CSAIL Publications and Digital Archive header
bullet Research Abstracts Home bullet CSAIL Digital Archive bullet Research Activities bullet CSAIL Home bullet

link to publications.csail.mit.edu link to www.csail.mit.edu horizontal line


Research Abstracts - 2007
horizontal line

horizontal line

vertical line
vertical line

Learning Anytime Meta-planning

Hon Fai Vuong & Nicholas Roy


A system’s ability to reason about its own decision making process is an important consideration in the design of real-time situated agents. This problem has been extensively studied in the literature, and is often referred to as meta reasoning, bounded rationality or the problem of computational resource constraints (Horvitz, 1988; Russell & Wefald, 1991; Zilberstein, 1993). The metalevel planning problem is usually modeled from a decision theoretic viewpoint where computational actions are taken to maximize the agent’s utility, generally computed as a function of the total expected time to completion. Recent work in metalevel planning exploits the properties of anytime algorithms (Boddy & Dean, 1994) and has focused on the problem of scheduling flexible planning components in order to achieve timely execution (Zilberstein & Russell, 1993).
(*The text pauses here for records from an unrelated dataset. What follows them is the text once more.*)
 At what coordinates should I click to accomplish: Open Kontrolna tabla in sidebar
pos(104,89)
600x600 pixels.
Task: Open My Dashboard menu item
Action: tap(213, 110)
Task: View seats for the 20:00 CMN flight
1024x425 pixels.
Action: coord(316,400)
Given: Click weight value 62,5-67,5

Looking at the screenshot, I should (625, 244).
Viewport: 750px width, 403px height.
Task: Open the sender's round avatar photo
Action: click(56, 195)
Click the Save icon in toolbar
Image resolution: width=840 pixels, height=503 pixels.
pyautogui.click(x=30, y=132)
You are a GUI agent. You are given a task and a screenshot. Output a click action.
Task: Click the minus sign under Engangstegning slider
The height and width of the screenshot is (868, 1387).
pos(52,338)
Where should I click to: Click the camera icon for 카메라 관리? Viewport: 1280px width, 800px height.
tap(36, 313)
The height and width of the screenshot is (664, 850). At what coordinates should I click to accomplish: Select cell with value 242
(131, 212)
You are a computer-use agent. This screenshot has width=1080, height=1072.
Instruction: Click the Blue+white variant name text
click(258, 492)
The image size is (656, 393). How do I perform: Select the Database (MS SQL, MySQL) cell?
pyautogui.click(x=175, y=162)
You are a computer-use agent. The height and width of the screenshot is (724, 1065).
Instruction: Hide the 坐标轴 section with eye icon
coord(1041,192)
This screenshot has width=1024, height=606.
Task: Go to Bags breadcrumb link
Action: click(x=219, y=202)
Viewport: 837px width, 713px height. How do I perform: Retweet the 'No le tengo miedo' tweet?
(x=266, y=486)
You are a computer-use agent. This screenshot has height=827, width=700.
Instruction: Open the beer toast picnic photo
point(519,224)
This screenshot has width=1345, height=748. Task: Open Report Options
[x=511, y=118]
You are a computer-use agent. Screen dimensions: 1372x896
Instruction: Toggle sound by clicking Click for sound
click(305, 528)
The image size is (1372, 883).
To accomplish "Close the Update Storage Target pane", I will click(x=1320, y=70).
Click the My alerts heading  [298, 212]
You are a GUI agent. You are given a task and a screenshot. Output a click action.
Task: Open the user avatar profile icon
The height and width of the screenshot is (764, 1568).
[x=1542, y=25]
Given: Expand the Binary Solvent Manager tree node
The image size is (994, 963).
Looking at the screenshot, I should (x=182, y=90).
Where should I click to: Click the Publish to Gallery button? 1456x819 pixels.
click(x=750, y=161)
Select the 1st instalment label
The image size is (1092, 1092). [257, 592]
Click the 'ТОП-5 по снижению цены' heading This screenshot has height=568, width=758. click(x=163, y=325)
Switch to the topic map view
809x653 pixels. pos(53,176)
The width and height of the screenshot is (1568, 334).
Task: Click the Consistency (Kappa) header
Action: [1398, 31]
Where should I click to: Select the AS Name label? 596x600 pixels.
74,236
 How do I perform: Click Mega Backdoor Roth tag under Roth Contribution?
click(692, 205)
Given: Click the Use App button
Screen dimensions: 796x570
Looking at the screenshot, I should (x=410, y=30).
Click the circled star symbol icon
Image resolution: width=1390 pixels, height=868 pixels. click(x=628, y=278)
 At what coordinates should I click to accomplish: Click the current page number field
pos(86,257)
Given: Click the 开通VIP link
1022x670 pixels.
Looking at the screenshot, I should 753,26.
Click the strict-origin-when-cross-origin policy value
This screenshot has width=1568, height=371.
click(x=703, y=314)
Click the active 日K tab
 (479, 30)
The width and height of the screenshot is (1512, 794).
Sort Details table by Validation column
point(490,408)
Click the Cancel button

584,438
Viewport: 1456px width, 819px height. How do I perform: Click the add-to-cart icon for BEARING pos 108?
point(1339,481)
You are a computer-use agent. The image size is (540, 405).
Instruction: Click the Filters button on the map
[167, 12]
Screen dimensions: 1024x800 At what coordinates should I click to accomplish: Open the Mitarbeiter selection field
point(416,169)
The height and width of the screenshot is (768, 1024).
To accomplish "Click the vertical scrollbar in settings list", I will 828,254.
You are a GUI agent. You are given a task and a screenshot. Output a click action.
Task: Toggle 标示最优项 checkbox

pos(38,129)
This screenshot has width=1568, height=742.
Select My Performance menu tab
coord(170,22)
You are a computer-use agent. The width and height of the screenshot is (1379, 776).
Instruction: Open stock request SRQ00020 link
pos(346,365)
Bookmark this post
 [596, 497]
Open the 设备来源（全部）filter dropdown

One aspect of the problem that has not been addressed to the same extent is how the progress of the planner can be used to guide the planning process itself. If we view planning as a process of first solving sub-problems and then combining the sub-problems to form a complete plan, then the order that we choose to solve sub-problems has a significant effect on how quickly we converge to a good solution. As we will show, for repeated-planning problems where we expect to encounter multiple instances of planning problems in the same domains, it is possible to learn how previously solved sub-problems provide information about which sub-problem to solve next. Rather than having an algorithm decide a priori the order of solving subproblems using a fixed order (e.g., depth- or breath-first search), or by using a fixed cost function (e.g., A*-search), we will learn to use results of intermediate planning steps to guide the planning process..

Problem Formulation

We describe an approach to modelling metaplanning as a learned Markov decision process (MDP). We assume the existence of a decomposition of the planning problem into a series of sub-problems. The meta-planner learns a policy based on past experience of previous planning problems that either chooses another sub-problem to solve, or chooses to execute the best plan found so far. However, the size of an explicit MDP formulation of the meta-planning problem will grow exponentially with the number of sub-problems. We address this potential intractability using a policy class called the Decision Tree Meta Planner (DTMP), which allows us to represent the optimal policy compactly. The compactness is a result of pruning large portions of the plan space, leaving behind only those plan states that are expected to occur in the planning problem. Experimentally, we show that the DTMP is more compact than factored representations of the exact value function, allowing us to solve larger problems with negligible loss in performance.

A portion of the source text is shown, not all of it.